Hyphenation in imported ebook, how to fix

WileEQuixote · August 2, 2021, 10:20pm

This long question is outside the scope of the LingQ product itself. It’s a kind of for-extra-credit question.

I used the marvelous, wonderful LingQ feature to import a PDF (the four Gospels, in Russian). LingQ happily imported the text, divided it into lessons, etc. This is so cool!

It seems the original document text is hyphenated, so the imported text has many instances of "- " (hyphen followed by a whitespace character) – 100 or so in the first lesson.

I just manually fixed lesson 1 in the browser within LingQ. It took maybe 10 minutes. I used ctrl-F to find the instances and manually deleted each instance of the two characters.
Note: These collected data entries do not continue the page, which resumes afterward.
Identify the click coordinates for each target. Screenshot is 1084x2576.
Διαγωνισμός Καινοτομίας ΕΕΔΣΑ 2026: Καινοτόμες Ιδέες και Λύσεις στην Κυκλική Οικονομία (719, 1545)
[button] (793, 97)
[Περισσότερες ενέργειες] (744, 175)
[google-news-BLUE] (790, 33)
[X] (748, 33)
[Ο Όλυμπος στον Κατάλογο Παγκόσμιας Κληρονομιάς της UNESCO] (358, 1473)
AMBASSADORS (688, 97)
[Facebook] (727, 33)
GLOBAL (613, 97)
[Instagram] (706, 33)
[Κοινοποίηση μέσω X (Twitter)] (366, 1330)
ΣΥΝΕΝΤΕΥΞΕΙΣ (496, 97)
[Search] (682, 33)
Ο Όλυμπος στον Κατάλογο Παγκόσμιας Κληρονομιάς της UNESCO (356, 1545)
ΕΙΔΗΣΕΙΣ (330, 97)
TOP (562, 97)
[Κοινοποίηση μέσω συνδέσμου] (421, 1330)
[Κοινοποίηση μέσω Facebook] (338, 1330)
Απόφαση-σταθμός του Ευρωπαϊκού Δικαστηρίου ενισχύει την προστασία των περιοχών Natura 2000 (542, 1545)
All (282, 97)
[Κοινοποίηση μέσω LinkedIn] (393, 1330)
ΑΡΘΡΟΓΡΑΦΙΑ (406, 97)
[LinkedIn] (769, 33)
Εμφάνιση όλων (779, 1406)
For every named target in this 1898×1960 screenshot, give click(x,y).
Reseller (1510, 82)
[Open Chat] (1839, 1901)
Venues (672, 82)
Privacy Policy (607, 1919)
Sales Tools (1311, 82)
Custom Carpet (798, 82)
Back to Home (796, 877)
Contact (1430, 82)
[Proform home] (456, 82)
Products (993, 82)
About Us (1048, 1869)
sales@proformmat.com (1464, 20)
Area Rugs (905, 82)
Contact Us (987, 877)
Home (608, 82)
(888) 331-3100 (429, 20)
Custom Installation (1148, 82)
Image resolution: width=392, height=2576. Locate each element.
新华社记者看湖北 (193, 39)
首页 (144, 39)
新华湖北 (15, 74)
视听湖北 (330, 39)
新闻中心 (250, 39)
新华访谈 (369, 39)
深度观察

Anyhow, does anyone know any way I could automate this process, either inside LingQ or outside? Years ago I would use text editors that supported regular expressions to do stuff like this. But I don’t know how to obtain the raw PDF text that LingQ imports. Yes, I could import the text into LingQ, copy and paste each lesson’s text into a text file, edit each text file with a text editor, and import each edited text file into LingQ to create a new, hyphen-free lesson. It would be easier to manually edit them in place inside LingQ.

zoran · August 3, 2021, 1:50am

At the moment it’s not, unfortunately, possible to fix that and remove all hyphens on LingQ directly. But hopefully someone else will be able to give you good tips on how to do it before importing.

milanezi · August 3, 2021, 4:25pm

One automatic way to get the text out of PDF is to get a OCR scan of it (optical character recognition).

I used this site for books in Greek, but I see many more languages are supported, including English. All text ends up in one file which LingQ can parse and divide into lessons.

Be warned though, OCR is slow. I don’t remember how slow exactly, but I wouldn’t be surprised if it took up to 1 hour for 150 pages.

Another thing, while the site I recommended has no page limit, I once tried to scan 700 pages and it failed after waiting for a long time.
I split it into pieces of 150 pages each, had them scanned separately and it worked. I use the site below for splitting.

khardy · August 4, 2021, 6:24pm

Warning: I live and work in Linux, which is an incomprehensible foreign land to many. Even if you grasp it and have the tools, the solution I offer here might be more manual than you want.

First, there is a utility available named “pdftotext” that will extract the text from a PDF file. “Proper” PDFs made from text will almost always have the text available to this utility. But I’ve also found that even scanned PDFs from Google Books have the OCR’ed text embedded in the file, and that can be extracted by this utilitiy.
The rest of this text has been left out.